Linear combinations and matrix multiplication.

Suppose we start with an \(m\times n\) matrix \(A\) whose columns are \(C_1,C_2,\ldots,C_n\text{.}\) Recall from Definition 2.3.7 that a linear combination of these columns has the form \[r_1C_1+r_2C_2+\cdots+r_nC_n.\] Consider the equation

\begin{gather} B=r_1C_1+r_2C_2+\cdots+r_nC_n.\label{LinearCombinationMatrixEquation}\tag{2.4.1} \end{gather}

Since \(B\) is conformable for addition, it must have \(m\) rows, and so we have

\begin{equation*} B= \begin{bmatrix} b_1 \\b_2 \\ \vdots\\ b_m \end{bmatrix} \textrm{ and } R= \begin{bmatrix} r_1 \\r_2 \\ \vdots\\ r_n \end{bmatrix} \end{equation*}

Then then (2.4.1) is identical to the equation \[ AR=B. \]

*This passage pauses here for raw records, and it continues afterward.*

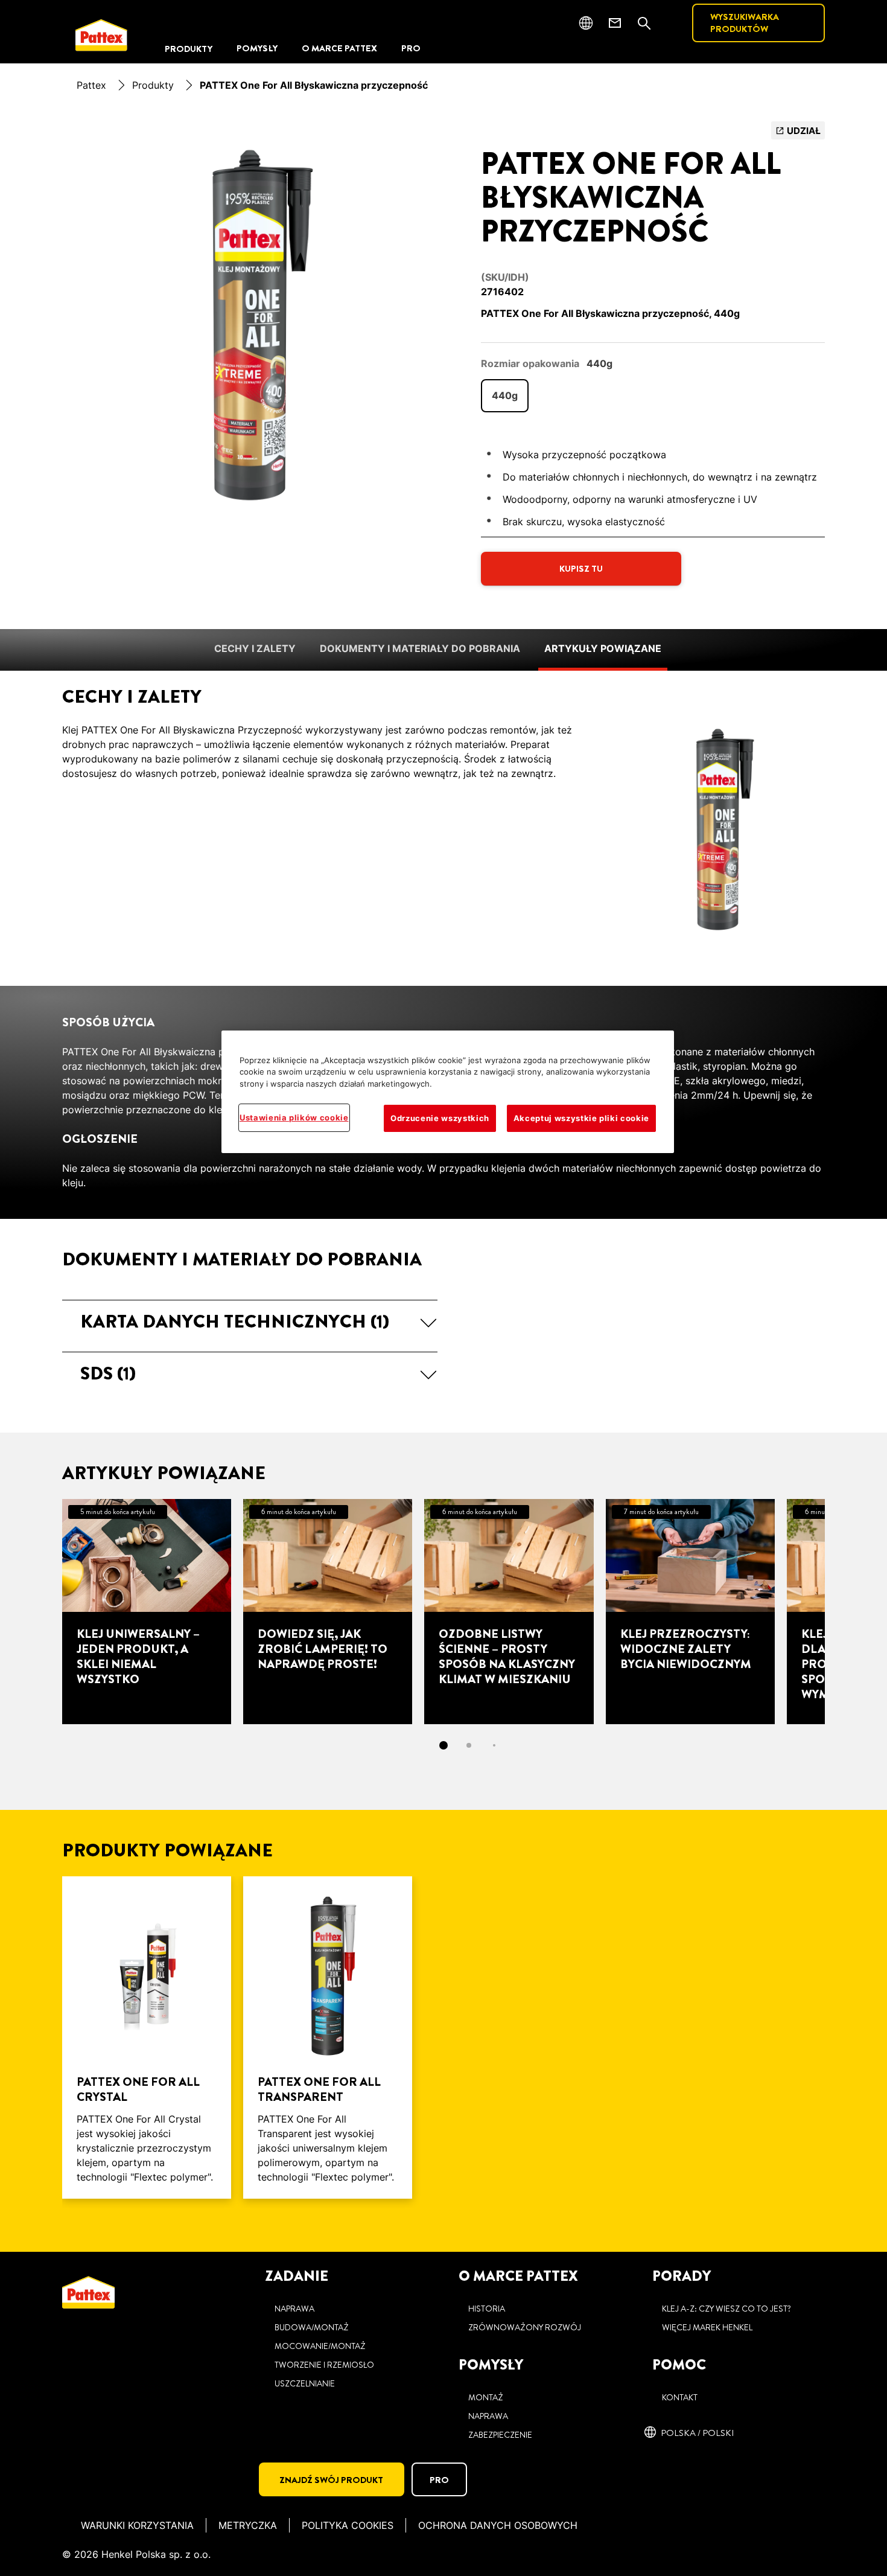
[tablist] (443, 1745)
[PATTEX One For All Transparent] (327, 2037)
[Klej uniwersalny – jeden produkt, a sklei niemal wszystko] (146, 1611)
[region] (447, 1092)
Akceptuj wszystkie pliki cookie (581, 1118)
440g (505, 395)
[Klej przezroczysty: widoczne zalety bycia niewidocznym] (690, 1611)
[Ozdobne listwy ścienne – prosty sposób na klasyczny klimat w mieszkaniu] (508, 1611)
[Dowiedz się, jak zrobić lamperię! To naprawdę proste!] (327, 1611)
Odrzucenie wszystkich (439, 1118)
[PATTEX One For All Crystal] (146, 2037)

Subsection 2.4.2 Properties of Matrix Multiplication

Matrix multiplication is not commutative.

The most important difference between the multiplication of matrices and the multiplication of real numbers is that real numbers \(x\) and \(y\) always commute (that is \(xy=yx\)), but the same in not true for matrices. For matrices

\begin{equation*} X= \begin{bmatrix} 1\amp2\\3\amp4 \end{bmatrix} \textrm{ and } Y= \begin{bmatrix} 2\amp1\\0\amp-1 \end{bmatrix} \end{equation*}

we have

\begin{equation*} XY= \begin{bmatrix} 2\amp-1\\6\amp-1 \end{bmatrix} \textrm{ and } YX= \begin{bmatrix} 5\amp8\\-3\amp-4 \end{bmatrix}\text{.} \end{equation*}

On the other hand, if

\begin{equation*} Z= \begin{bmatrix} -2\amp 2\\3\amp 1 \end{bmatrix} \end{equation*}

then

\begin{equation*} XZ= \begin{bmatrix} 4\amp 4\\6\amp 10 \end{bmatrix} =ZX\text{.} \end{equation*}

When \(ZX=XZ\text{,}\) we say that \(X\) and \(Z\) are commuting matrices.

Suppose two matrices \(X\) and \(Z\) commute, that is, satisfy the equation

\begin{equation*} XZ=ZX. \end{equation*}

Show that \(X\) and \(Z\) are square matrices of the same size.

Solution.

Suppose that \(X\) is of size \(m\times n\) and \(Z\) is of size \(r\times s\text{.}\) Since the matrix \(XZ\) exists, the comformability condition says \(n=r\text{.}\) Similarly since \(ZX\) exists we have \(s=m\text{.}\) Since \(XZ\) is of size \(m\times s\) and \(ZX\) is of size \(n\times r\text{,}\) the equation \(XZ=ZX\) implies that \(m=n\) and \(s=r\text{.}\) Putting the equalities together, we have \(m=n=r=s\text{.}\)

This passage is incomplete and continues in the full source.